DKIM sozinho: valida a integridade do e-mail, mas não impede que um servidor não autorizado envie mensagens sem assinatura. Sem DMARC, e-mails sem DKIM não são automaticamente bloqueados.
DMARC + SPF + DKIM: a combinação completa. Os três juntos criam um sistema coeso onde a política de bloqueio e aplicada com base nos resultados dos dois protocolos.
Serviços de gateway de e-mail (como Proofpoint ou Mimecast): oferecem proteção adicional para e-mails entrantes, incluindo análise de conteúdo e sandboxing. São complementares ao DMARC, não substitutos.
Pontos positivos e limitações
O ponto mais forte do DMARC e ser um padrão aberto, gratuito e suportado por todos os grandes provedores de e-mail (Gmail, Outlook, Yahoo, etc.). Não depende de nenhum fornecedor específico.
Os relatórios agregados são valiosos para descobrir serviços esquecidos que enviam e-mail pelo seu domínio e para detectar ataques de spoofing em tempo real.
As limitações existem. DMARC não protege contra e-mails enviados de domínios parecidos (lookalike domains), como startup-br.com em vez de startup.com.br. Para isso, você precisaria registrar variantes do domínio ou usar serviços de monitoramento de marca.
O maior risco ao ativar DMARC e bloquear e-mails legítimos. Uma newsletter, um sistema de CRM ou um parceiro de integração que não esta no SPF vai parar de entregar e-mails sem aviso. Mapeie TODOS os serviços antes de ativar p=reject.
Casos de uso reais
DMARC serve para qualquer organização com domínio de e-mail, mas o impacto e especialmente alto em alguns cenários:
- E-commerce e fintechs: clientes recebem e-mails falsos de confirmação de pedido ou alerta de transação. Com DMARC reject, esses e-mails de phishing não chegam na caixa de entrada.
- Empresas B2B: fornecedores recebem e-mails falsos de mudança de conta bancaria. Um dos golpes mais comuns no Brasil. DMARC bloqueia a falsificação do domínio interno.
- SaaS com e-mails transacionais: sistemas que enviam e-mails via SendGrid, Resend ou AWS SES precisam do SPF e DKIM configurados para que o DMARC funcione sem bloquear o sistema.
- Desenvolvedores e freelancers: mesmo com um domínio pessoal, vale ativar DMARC para evitar que seu nome seja usado em spam ou phishing, o que prejudica a reputação do domínio.
Dicas e boas práticas
Use uma ferramenta de análise de relatórios DMARC para não ter que ler XMLs na mao. Serviços como DMARC Analyzer, Postmark DMARC (gratuito) ou dmarcian transformam os relatórios em dashboards visuais.

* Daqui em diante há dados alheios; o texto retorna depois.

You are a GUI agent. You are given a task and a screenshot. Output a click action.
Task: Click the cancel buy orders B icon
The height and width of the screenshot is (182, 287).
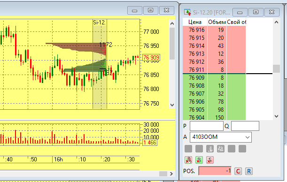pos(199,160)
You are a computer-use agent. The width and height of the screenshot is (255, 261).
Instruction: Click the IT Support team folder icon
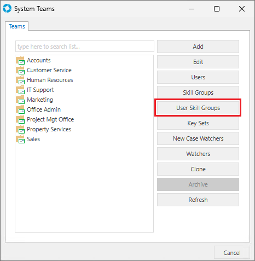pos(20,90)
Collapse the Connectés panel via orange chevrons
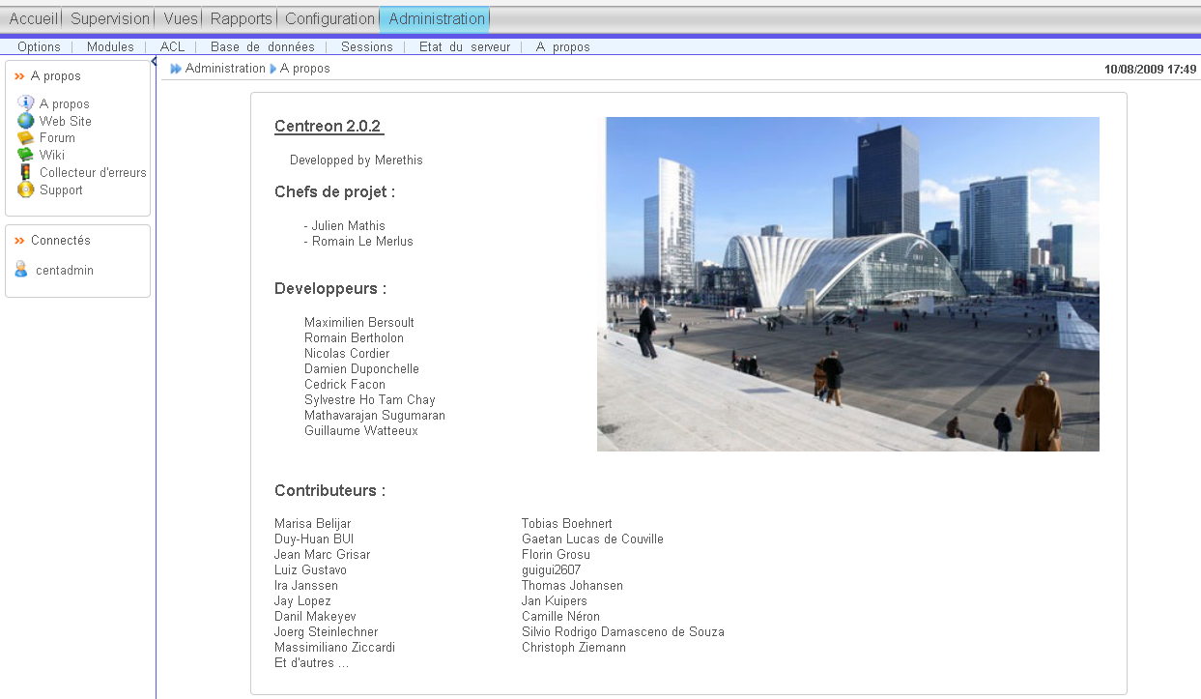Image resolution: width=1201 pixels, height=699 pixels. pos(19,241)
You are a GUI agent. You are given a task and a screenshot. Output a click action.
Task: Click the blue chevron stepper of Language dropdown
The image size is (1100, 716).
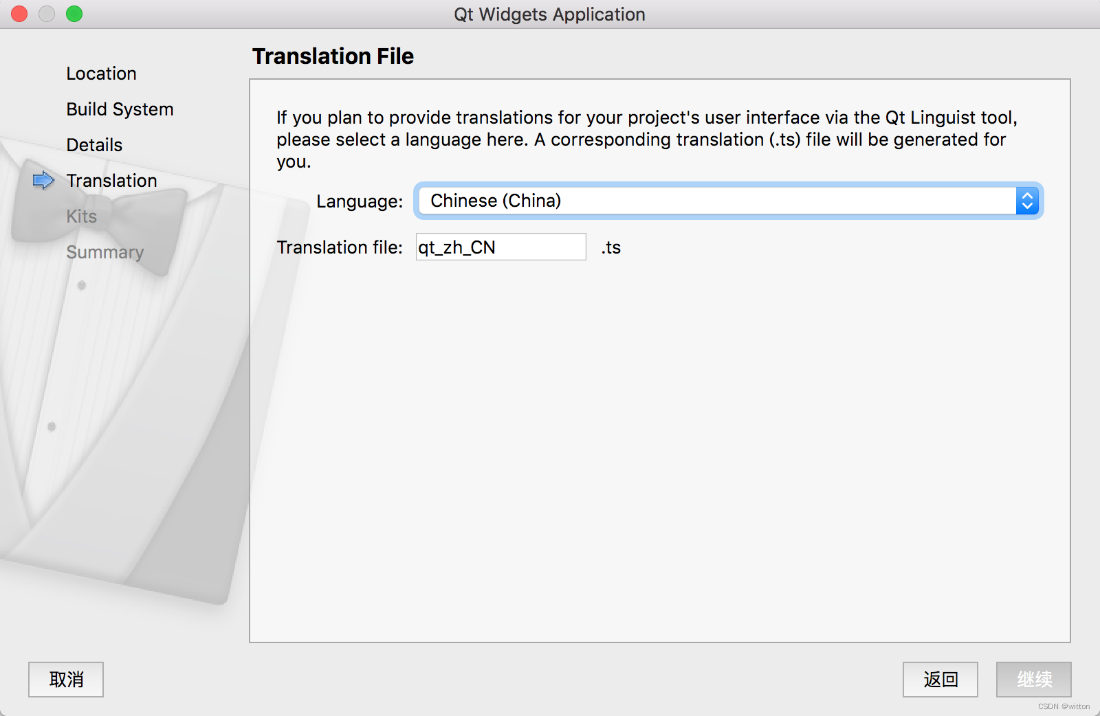click(x=1027, y=201)
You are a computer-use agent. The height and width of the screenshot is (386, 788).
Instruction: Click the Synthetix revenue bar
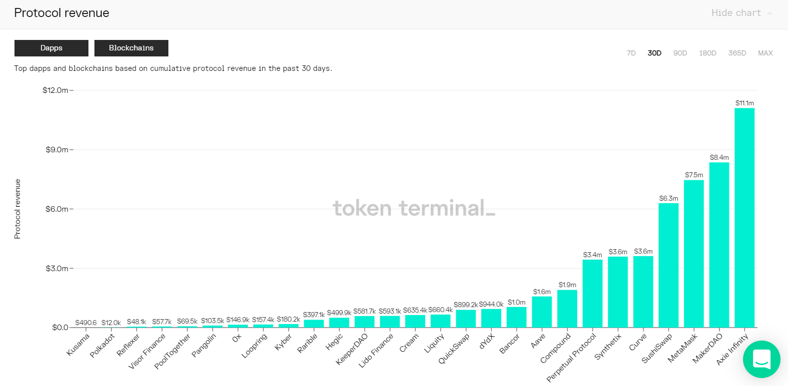618,292
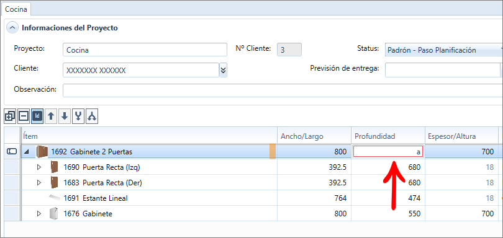Collapse Informaciones del Proyecto section

(12, 28)
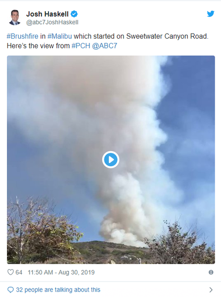Screen dimensions: 221x297
Task: Open the #Brushfire hashtag
Action: click(x=23, y=36)
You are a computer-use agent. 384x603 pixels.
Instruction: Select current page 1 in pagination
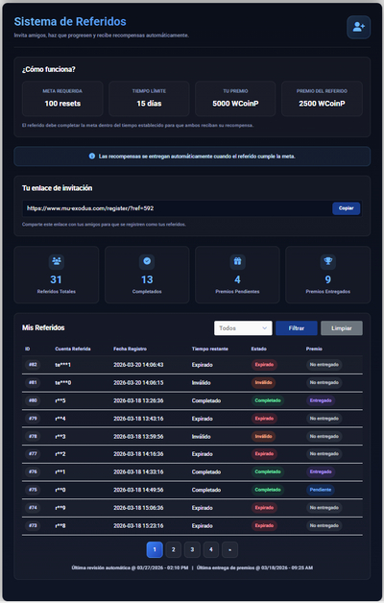(x=155, y=549)
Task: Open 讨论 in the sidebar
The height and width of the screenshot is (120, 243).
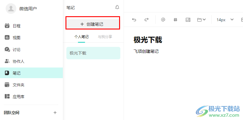Action: (17, 50)
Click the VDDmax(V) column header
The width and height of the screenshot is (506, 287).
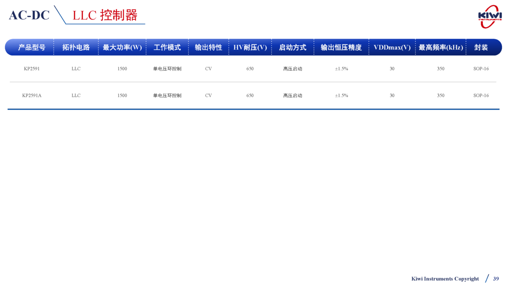(392, 47)
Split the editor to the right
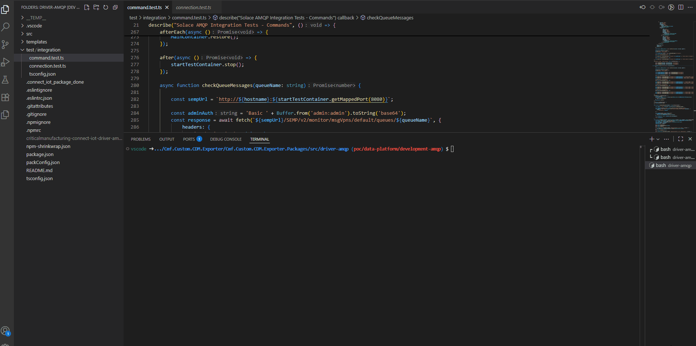This screenshot has height=346, width=696. click(x=681, y=7)
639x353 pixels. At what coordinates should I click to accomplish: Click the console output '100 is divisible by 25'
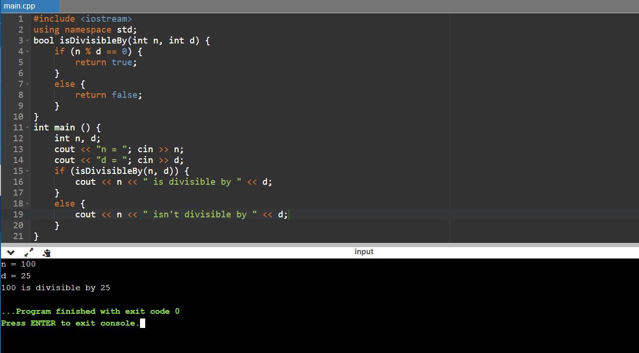point(56,288)
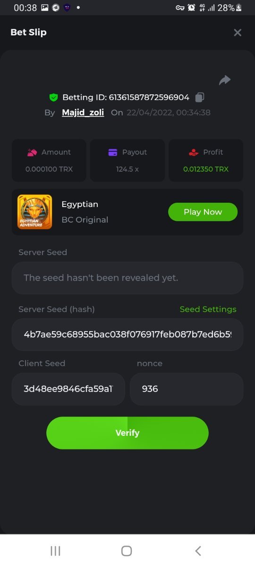The image size is (255, 566).
Task: Copy the Betting ID with copy icon
Action: coord(200,97)
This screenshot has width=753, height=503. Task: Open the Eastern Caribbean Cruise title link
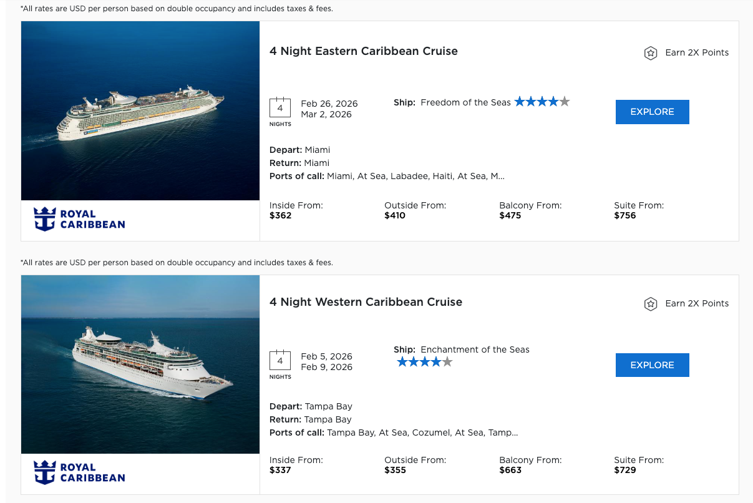point(362,51)

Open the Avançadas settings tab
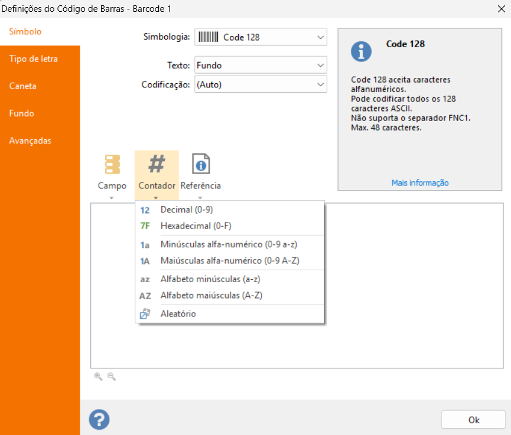[x=30, y=141]
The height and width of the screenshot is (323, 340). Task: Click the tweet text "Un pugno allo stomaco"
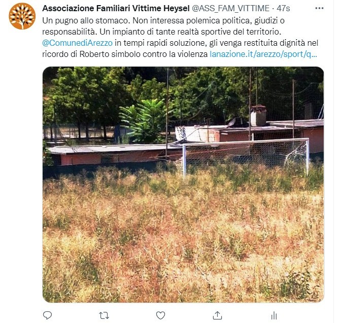(85, 21)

Adicione o parâmetro sp=reject ao seu registro DMARC para que a política se aplique também aos subdominos do seu domínio. Sem ele, mail.suaempresa.com.br não e protegido automaticamente pela política do domínio pai.
Valide sua configuração usando ferramentas online como MXToolbox ou Mail Tester. Elas mostram se SPF, DKIM e DMARC estão corretos antes de você esperar os relatórios chegarem.
Um domínio só pode ter um registro SPF. Se você tem vários provedores de e-mail, todos precisam estar no mesmo registro usando include:. Registros SPF duplicados causam falha na validação.
Vale a pena?
Sim, sem duvida. A configuração leva de 30 minutos a algumas horas dependendo da complexidade dos seus serviços de e-mail, e o beneficio e permanente: seu domínio para de ser usado como arma de phishing.
Para quem tem e-commerce, SaaS, empresa com e-mails corporativos ou qualquer domínio que clientes confiam, DMARC e obrigatório. Gmail e Yahoo já exigem SPF e DKIM para remetentes de alto volume desde 2024 -- DMARC e o próximo passo natural.
O próximo passo: acesse MXToolbox, verifique se seu domínio já tem SPF e DKIM, e adicione o registro DMARC com p=none para começar a monitorar. Em um mes você terá dados suficientes para decidir se ativa o bloqueio completo.